Task requirements: Repeat the listing that follows without a single change.

<<<<

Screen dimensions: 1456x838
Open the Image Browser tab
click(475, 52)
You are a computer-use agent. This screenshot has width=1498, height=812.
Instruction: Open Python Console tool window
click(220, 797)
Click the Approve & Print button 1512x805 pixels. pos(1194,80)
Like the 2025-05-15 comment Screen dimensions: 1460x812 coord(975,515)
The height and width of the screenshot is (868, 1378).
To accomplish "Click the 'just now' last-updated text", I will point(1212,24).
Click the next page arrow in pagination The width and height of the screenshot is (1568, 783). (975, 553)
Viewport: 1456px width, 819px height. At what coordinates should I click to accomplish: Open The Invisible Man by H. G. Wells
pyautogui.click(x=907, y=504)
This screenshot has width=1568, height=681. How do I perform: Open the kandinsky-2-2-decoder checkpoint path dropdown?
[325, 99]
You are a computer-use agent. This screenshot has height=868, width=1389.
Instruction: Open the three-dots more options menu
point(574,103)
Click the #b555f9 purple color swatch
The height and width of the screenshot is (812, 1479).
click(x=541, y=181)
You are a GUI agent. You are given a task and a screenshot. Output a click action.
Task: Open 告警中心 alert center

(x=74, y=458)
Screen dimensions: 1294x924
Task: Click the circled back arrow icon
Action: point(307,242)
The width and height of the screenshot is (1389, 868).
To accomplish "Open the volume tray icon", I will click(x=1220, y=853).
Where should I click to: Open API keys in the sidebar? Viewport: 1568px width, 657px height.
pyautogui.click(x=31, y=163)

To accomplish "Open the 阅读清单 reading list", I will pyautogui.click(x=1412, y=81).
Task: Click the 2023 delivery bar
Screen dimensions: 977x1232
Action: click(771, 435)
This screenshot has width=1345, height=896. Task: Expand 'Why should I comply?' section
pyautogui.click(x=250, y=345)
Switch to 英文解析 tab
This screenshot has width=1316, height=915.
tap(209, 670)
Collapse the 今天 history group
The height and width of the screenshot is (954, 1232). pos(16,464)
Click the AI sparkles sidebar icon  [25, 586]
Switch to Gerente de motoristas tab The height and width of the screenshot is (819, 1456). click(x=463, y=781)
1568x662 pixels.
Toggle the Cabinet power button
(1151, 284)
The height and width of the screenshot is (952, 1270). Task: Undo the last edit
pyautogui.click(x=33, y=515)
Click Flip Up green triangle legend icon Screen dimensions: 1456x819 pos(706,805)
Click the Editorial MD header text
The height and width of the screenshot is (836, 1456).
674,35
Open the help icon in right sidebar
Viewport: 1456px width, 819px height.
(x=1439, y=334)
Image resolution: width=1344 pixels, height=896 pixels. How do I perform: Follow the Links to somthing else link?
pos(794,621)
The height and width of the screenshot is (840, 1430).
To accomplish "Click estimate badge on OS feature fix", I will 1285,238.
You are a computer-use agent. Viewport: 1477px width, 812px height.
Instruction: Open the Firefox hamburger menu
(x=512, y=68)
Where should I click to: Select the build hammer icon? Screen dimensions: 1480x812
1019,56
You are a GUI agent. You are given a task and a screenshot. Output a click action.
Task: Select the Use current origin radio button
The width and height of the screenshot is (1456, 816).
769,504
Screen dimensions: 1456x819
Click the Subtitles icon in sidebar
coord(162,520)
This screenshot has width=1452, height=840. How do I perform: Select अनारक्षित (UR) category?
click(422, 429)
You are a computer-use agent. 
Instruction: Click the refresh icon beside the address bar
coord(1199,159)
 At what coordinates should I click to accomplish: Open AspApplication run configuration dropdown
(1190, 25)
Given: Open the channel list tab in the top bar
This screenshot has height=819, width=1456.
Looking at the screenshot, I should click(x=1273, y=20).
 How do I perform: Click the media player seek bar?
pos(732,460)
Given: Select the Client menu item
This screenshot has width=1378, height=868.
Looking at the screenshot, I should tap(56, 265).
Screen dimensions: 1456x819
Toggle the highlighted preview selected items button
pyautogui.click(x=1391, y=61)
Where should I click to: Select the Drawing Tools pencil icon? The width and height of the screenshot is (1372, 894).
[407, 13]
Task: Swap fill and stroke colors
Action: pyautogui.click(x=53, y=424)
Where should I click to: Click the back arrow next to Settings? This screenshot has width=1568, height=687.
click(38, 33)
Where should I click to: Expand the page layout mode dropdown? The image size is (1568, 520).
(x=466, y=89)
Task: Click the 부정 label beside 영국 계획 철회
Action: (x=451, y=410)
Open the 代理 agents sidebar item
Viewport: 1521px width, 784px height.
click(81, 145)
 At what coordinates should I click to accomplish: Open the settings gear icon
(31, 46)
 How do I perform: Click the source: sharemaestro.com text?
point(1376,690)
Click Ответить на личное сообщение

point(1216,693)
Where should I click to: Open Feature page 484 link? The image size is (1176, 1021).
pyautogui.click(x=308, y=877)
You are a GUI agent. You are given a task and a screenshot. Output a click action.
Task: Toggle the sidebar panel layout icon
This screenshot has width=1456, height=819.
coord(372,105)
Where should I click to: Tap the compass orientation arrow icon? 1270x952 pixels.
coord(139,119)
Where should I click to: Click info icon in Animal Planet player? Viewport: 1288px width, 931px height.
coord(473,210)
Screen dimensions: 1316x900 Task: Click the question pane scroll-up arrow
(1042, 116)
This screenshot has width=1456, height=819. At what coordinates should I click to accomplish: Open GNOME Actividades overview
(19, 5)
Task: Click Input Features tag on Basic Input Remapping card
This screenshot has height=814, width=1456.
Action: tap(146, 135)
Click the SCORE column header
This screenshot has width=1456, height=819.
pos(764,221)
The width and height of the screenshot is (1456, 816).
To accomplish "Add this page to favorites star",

>>>>

Your response:
Screen dimensions: 1456x838
Open the Image Browser tab
click(475, 52)
You are a computer-use agent. This screenshot has width=1498, height=812.
Instruction: Open Python Console tool window
click(220, 797)
Click the Approve & Print button 1512x805 pixels. pos(1194,80)
Like the 2025-05-15 comment Screen dimensions: 1460x812 coord(975,515)
The height and width of the screenshot is (868, 1378).
To accomplish "Click the 'just now' last-updated text", I will point(1212,24).
Click the next page arrow in pagination The width and height of the screenshot is (1568, 783). (975, 553)
Viewport: 1456px width, 819px height. At what coordinates should I click to accomplish: Open The Invisible Man by H. G. Wells
pyautogui.click(x=907, y=504)
This screenshot has width=1568, height=681. How do I perform: Open the kandinsky-2-2-decoder checkpoint path dropdown?
[325, 99]
You are a computer-use agent. This screenshot has height=868, width=1389.
Instruction: Open the three-dots more options menu
point(574,103)
Click the #b555f9 purple color swatch
The height and width of the screenshot is (812, 1479).
click(x=541, y=181)
You are a GUI agent. You are given a task and a screenshot. Output a click action.
Task: Open 告警中心 alert center

(x=74, y=458)
Screen dimensions: 1294x924
Task: Click the circled back arrow icon
Action: point(307,242)
The width and height of the screenshot is (1389, 868).
To accomplish "Open the volume tray icon", I will click(x=1220, y=853).
Where should I click to: Open API keys in the sidebar? Viewport: 1568px width, 657px height.
pyautogui.click(x=31, y=163)

To accomplish "Open the 阅读清单 reading list", I will pyautogui.click(x=1412, y=81).
Task: Click the 2023 delivery bar
Screen dimensions: 977x1232
Action: click(771, 435)
This screenshot has width=1345, height=896. Task: Expand 'Why should I comply?' section
pyautogui.click(x=250, y=345)
Switch to 英文解析 tab
This screenshot has width=1316, height=915.
tap(209, 670)
Collapse the 今天 history group
The height and width of the screenshot is (954, 1232). pos(16,464)
Click the AI sparkles sidebar icon  [25, 586]
Switch to Gerente de motoristas tab The height and width of the screenshot is (819, 1456). click(x=463, y=781)
1568x662 pixels.
Toggle the Cabinet power button
(1151, 284)
The height and width of the screenshot is (952, 1270). Task: Undo the last edit
pyautogui.click(x=33, y=515)
Click Flip Up green triangle legend icon Screen dimensions: 1456x819 pos(706,805)
Click the Editorial MD header text
The height and width of the screenshot is (836, 1456).
674,35
Open the help icon in right sidebar
Viewport: 1456px width, 819px height.
(x=1439, y=334)
Image resolution: width=1344 pixels, height=896 pixels. How do I perform: Follow the Links to somthing else link?
pos(794,621)
The height and width of the screenshot is (840, 1430).
To accomplish "Click estimate badge on OS feature fix", I will 1285,238.
You are a computer-use agent. Viewport: 1477px width, 812px height.
Instruction: Open the Firefox hamburger menu
(x=512, y=68)
Where should I click to: Select the build hammer icon? Screen dimensions: 1480x812
1019,56
You are a GUI agent. You are given a task and a screenshot. Output a click action.
Task: Select the Use current origin radio button
The width and height of the screenshot is (1456, 816).
769,504
Screen dimensions: 1456x819
Click the Subtitles icon in sidebar
coord(162,520)
This screenshot has width=1452, height=840. How do I perform: Select अनारक्षित (UR) category?
click(422, 429)
You are a computer-use agent. 
Instruction: Click the refresh icon beside the address bar
coord(1199,159)
 At what coordinates should I click to accomplish: Open AspApplication run configuration dropdown
(1190, 25)
Given: Open the channel list tab in the top bar
This screenshot has height=819, width=1456.
Looking at the screenshot, I should click(x=1273, y=20).
 How do I perform: Click the media player seek bar?
pos(732,460)
Given: Select the Client menu item
This screenshot has width=1378, height=868.
Looking at the screenshot, I should tap(56, 265).
Screen dimensions: 1456x819
Toggle the highlighted preview selected items button
pyautogui.click(x=1391, y=61)
Where should I click to: Select the Drawing Tools pencil icon? The width and height of the screenshot is (1372, 894).
[407, 13]
Task: Swap fill and stroke colors
Action: pyautogui.click(x=53, y=424)
Where should I click to: Click the back arrow next to Settings? This screenshot has width=1568, height=687.
click(38, 33)
Where should I click to: Expand the page layout mode dropdown? The image size is (1568, 520).
(x=466, y=89)
Task: Click the 부정 label beside 영국 계획 철회
Action: (x=451, y=410)
Open the 代理 agents sidebar item
Viewport: 1521px width, 784px height.
click(81, 145)
 At what coordinates should I click to accomplish: Open the settings gear icon
(31, 46)
 How do I perform: Click the source: sharemaestro.com text?
point(1376,690)
Click Ответить на личное сообщение

point(1216,693)
Where should I click to: Open Feature page 484 link? The image size is (1176, 1021).
pyautogui.click(x=308, y=877)
You are a GUI agent. You are given a task and a screenshot. Output a click action.
Task: Toggle the sidebar panel layout icon
This screenshot has width=1456, height=819.
coord(372,105)
Where should I click to: Tap the compass orientation arrow icon? 1270x952 pixels.
coord(139,119)
Where should I click to: Click info icon in Animal Planet player? Viewport: 1288px width, 931px height.
coord(473,210)
Screen dimensions: 1316x900 Task: Click the question pane scroll-up arrow
(1042, 116)
This screenshot has width=1456, height=819. At what coordinates should I click to accomplish: Open GNOME Actividades overview
(19, 5)
Task: Click Input Features tag on Basic Input Remapping card
This screenshot has height=814, width=1456.
Action: tap(146, 135)
Click the SCORE column header
This screenshot has width=1456, height=819.
pos(764,221)
The width and height of the screenshot is (1456, 816).
To accomplish "Add this page to favorites star",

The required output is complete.